What you need to do: Write out, without any change, every line in the items below from the one containing "Changing (232, 639)" down to the one containing "cite (180, 454)", including both of those lines.

Location data for words and elements:
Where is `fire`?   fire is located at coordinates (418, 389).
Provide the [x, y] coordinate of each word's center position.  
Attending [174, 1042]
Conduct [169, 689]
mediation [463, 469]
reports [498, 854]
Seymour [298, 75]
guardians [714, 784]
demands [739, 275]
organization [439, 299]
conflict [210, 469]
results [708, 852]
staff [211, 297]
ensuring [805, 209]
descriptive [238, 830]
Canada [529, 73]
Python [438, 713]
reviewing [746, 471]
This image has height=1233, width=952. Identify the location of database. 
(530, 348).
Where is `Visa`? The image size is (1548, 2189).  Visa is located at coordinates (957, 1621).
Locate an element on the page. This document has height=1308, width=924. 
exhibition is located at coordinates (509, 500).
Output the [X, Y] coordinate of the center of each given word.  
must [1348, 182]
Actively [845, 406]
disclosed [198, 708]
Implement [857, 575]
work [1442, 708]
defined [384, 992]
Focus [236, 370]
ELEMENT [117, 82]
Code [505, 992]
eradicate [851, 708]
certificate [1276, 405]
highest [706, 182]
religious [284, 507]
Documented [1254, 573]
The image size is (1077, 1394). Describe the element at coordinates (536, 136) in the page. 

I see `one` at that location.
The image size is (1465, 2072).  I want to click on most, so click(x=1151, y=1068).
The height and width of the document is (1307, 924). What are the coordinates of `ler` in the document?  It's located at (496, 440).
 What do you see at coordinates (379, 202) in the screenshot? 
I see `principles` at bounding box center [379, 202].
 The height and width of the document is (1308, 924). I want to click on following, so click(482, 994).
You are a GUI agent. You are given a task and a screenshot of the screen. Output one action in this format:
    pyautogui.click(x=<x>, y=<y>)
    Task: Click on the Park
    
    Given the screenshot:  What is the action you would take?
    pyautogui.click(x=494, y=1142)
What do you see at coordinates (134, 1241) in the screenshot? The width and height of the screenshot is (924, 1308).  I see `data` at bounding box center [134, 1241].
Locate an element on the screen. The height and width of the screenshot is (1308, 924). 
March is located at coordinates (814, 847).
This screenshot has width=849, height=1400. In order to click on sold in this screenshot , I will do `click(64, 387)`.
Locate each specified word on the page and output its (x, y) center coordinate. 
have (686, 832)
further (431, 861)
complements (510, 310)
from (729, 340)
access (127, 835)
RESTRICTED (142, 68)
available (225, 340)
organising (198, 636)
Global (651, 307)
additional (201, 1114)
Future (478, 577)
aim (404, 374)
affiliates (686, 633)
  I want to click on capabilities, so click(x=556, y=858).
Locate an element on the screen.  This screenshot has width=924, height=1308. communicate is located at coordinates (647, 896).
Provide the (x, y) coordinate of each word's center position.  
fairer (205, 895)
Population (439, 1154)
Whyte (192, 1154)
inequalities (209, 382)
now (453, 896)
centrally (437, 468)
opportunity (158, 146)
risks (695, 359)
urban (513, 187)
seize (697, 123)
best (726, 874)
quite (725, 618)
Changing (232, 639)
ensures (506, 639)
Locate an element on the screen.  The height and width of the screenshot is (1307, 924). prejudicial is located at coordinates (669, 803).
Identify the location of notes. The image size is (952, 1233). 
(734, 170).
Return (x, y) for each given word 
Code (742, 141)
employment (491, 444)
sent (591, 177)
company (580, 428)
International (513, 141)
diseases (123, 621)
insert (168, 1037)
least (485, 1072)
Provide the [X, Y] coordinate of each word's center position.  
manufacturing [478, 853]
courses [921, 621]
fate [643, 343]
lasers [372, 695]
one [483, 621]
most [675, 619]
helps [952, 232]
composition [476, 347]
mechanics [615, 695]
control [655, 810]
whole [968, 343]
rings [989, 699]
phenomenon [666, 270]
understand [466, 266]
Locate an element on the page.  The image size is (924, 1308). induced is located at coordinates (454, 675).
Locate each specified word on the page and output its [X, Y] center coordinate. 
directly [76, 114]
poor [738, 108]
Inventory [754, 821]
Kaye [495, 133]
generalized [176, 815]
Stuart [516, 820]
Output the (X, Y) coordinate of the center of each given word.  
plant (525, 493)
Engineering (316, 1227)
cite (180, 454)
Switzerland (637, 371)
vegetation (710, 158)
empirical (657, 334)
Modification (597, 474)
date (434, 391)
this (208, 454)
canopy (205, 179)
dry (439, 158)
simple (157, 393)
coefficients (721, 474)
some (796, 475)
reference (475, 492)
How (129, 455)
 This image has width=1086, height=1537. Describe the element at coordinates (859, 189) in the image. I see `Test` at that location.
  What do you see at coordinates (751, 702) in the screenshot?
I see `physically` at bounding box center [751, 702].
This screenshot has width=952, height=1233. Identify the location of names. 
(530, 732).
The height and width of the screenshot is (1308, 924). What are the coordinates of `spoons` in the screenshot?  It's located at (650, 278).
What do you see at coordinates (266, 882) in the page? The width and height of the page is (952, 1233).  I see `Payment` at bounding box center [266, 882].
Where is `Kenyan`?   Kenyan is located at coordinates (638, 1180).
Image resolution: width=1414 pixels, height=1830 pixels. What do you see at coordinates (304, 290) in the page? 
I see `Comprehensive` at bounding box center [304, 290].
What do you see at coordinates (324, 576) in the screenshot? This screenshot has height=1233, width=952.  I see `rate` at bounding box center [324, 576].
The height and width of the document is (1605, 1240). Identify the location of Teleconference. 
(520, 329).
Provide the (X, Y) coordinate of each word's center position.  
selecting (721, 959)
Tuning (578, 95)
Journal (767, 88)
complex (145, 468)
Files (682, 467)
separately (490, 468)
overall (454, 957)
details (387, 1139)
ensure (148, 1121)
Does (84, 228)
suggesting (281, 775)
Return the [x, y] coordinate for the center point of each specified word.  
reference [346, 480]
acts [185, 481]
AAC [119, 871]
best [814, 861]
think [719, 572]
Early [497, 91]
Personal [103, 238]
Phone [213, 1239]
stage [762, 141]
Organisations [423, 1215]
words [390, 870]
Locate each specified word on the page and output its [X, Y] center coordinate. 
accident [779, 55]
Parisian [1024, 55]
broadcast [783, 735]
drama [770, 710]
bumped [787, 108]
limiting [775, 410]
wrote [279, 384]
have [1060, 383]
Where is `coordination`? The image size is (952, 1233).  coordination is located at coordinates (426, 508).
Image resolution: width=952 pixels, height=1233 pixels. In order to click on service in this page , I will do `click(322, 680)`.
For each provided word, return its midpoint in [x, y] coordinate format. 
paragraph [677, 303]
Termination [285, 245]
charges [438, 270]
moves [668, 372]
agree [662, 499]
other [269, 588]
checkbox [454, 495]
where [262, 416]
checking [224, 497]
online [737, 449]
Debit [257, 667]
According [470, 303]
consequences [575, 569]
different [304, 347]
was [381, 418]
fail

Written answer:
Changing (232, 639)
ensures (506, 639)
Locate an element on the screen.  The height and width of the screenshot is (1307, 924). prejudicial is located at coordinates (669, 803).
Identify the location of notes. The image size is (952, 1233). 
(734, 170).
Return (x, y) for each given word 
Code (742, 141)
employment (491, 444)
sent (591, 177)
company (580, 428)
International (513, 141)
diseases (123, 621)
insert (168, 1037)
least (485, 1072)
Provide the [X, Y] coordinate of each word's center position.  
manufacturing [478, 853]
courses [921, 621]
fate [643, 343]
lasers [372, 695]
one [483, 621]
most [675, 619]
helps [952, 232]
composition [476, 347]
mechanics [615, 695]
control [655, 810]
whole [968, 343]
rings [989, 699]
phenomenon [666, 270]
understand [466, 266]
Locate an element on the page.  The image size is (924, 1308). induced is located at coordinates (454, 675).
Locate each specified word on the page and output its [X, Y] center coordinate. 
directly [76, 114]
poor [738, 108]
Inventory [754, 821]
Kaye [495, 133]
generalized [176, 815]
Stuart [516, 820]
Output the (X, Y) coordinate of the center of each given word.  
plant (525, 493)
Engineering (316, 1227)
cite (180, 454)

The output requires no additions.